## start Input records
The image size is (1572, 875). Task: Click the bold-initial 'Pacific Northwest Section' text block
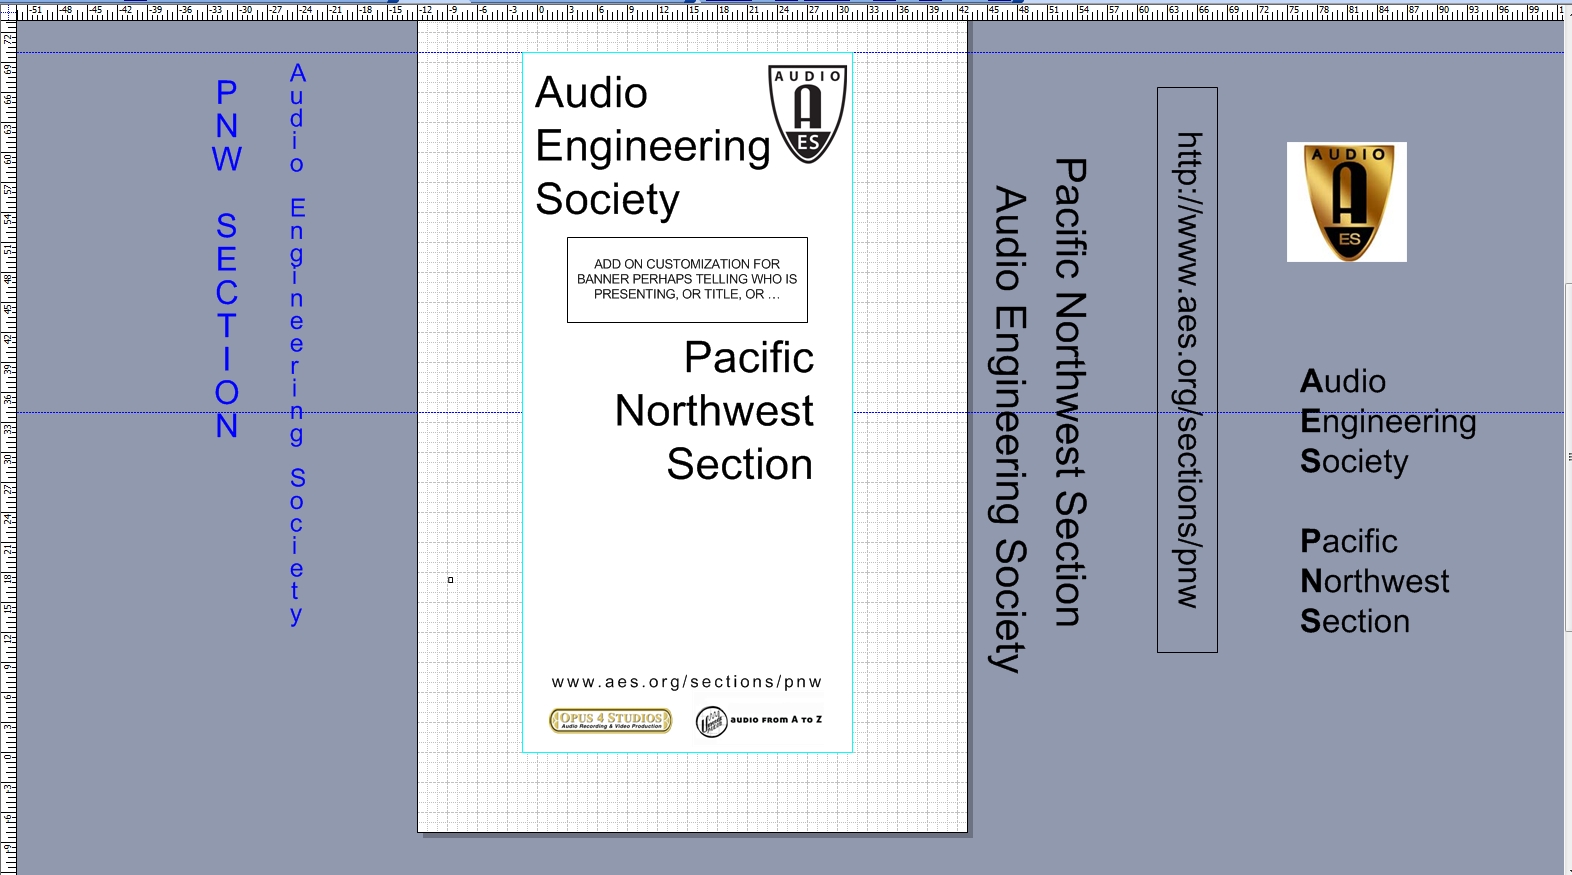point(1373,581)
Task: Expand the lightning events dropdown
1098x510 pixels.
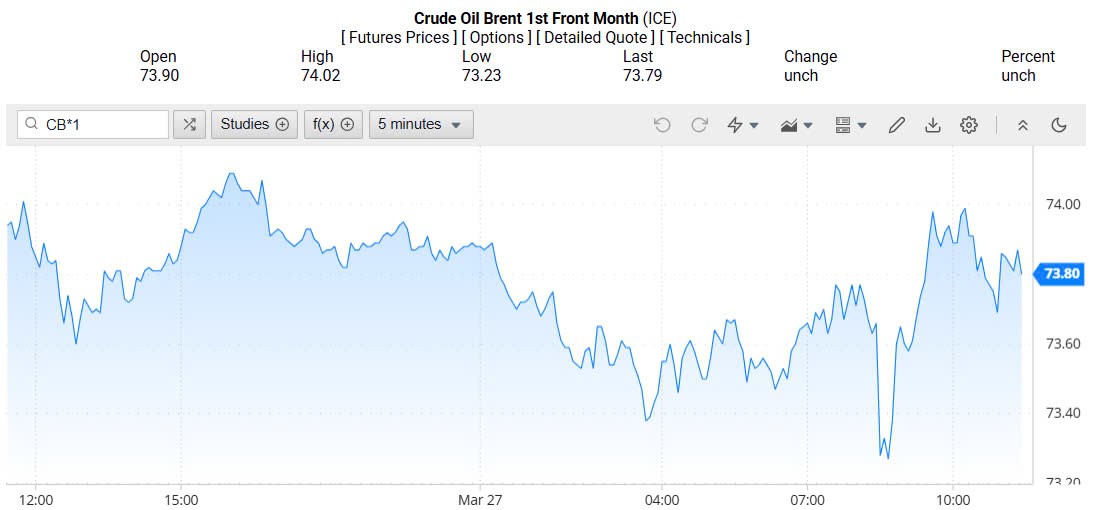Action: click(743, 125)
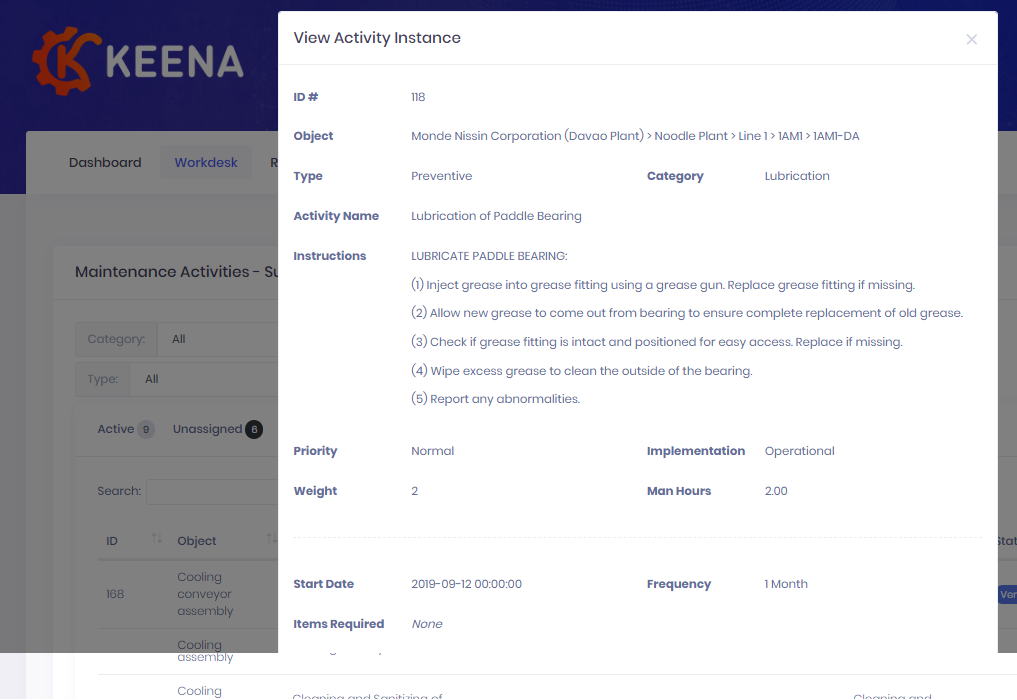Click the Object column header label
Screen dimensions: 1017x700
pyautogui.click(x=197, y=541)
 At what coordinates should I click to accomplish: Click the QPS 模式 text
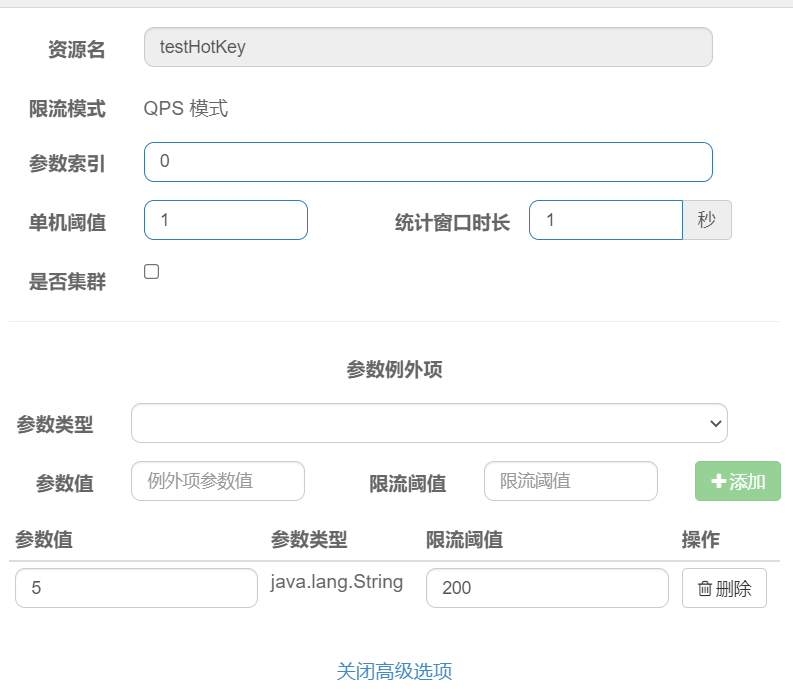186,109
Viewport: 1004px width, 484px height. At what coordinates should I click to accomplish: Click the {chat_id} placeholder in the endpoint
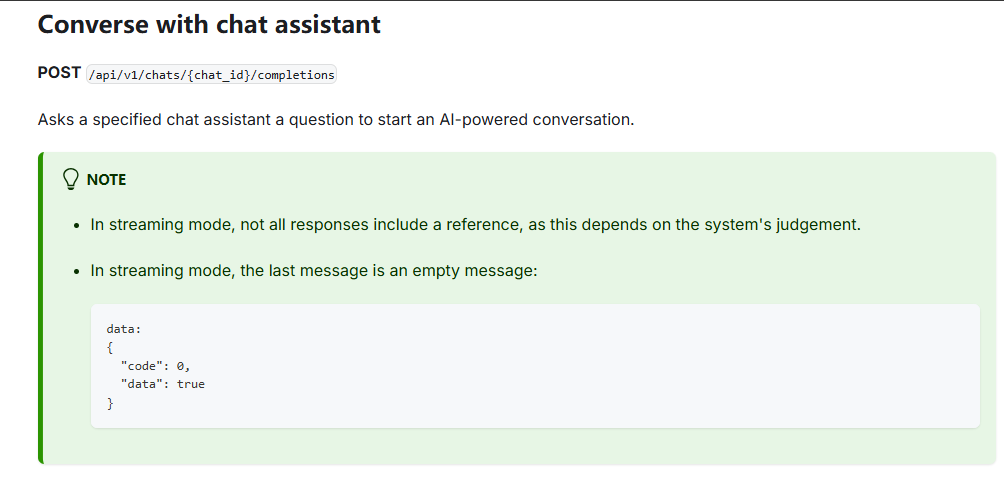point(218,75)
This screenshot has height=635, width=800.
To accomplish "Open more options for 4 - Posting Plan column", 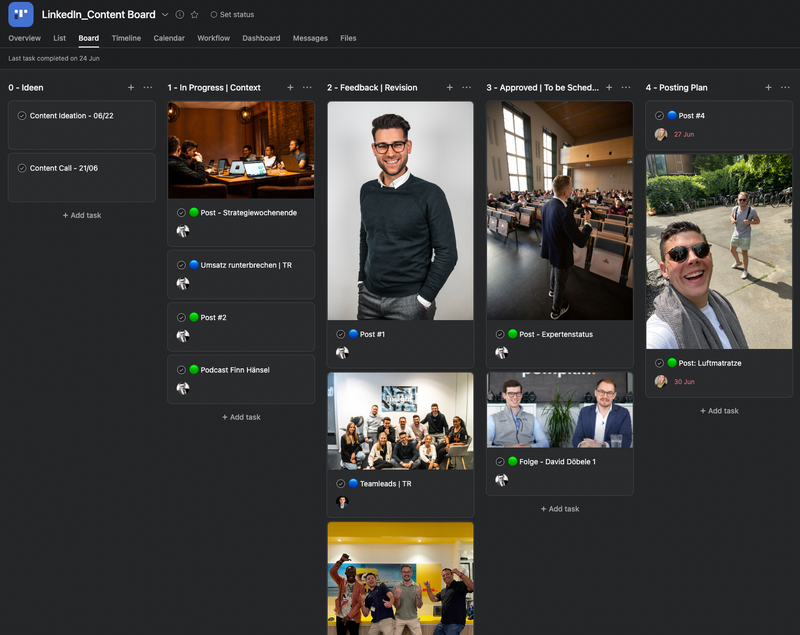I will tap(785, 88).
## end Input records
**Task statement:**
Transcribe the listing starting at its first line and ending at the line that contains "pyautogui.click(x=197, y=541)", including both ends. Leave the pictures out of your answer.

**Solution for this problem:**
The image size is (1572, 875). Task: Click the bold-initial 'Pacific Northwest Section' text block
point(1373,581)
Task: Expand the lightning events dropdown
1098x510 pixels.
Action: click(743, 125)
Click the Object column header label
Screen dimensions: 1017x700
pyautogui.click(x=197, y=541)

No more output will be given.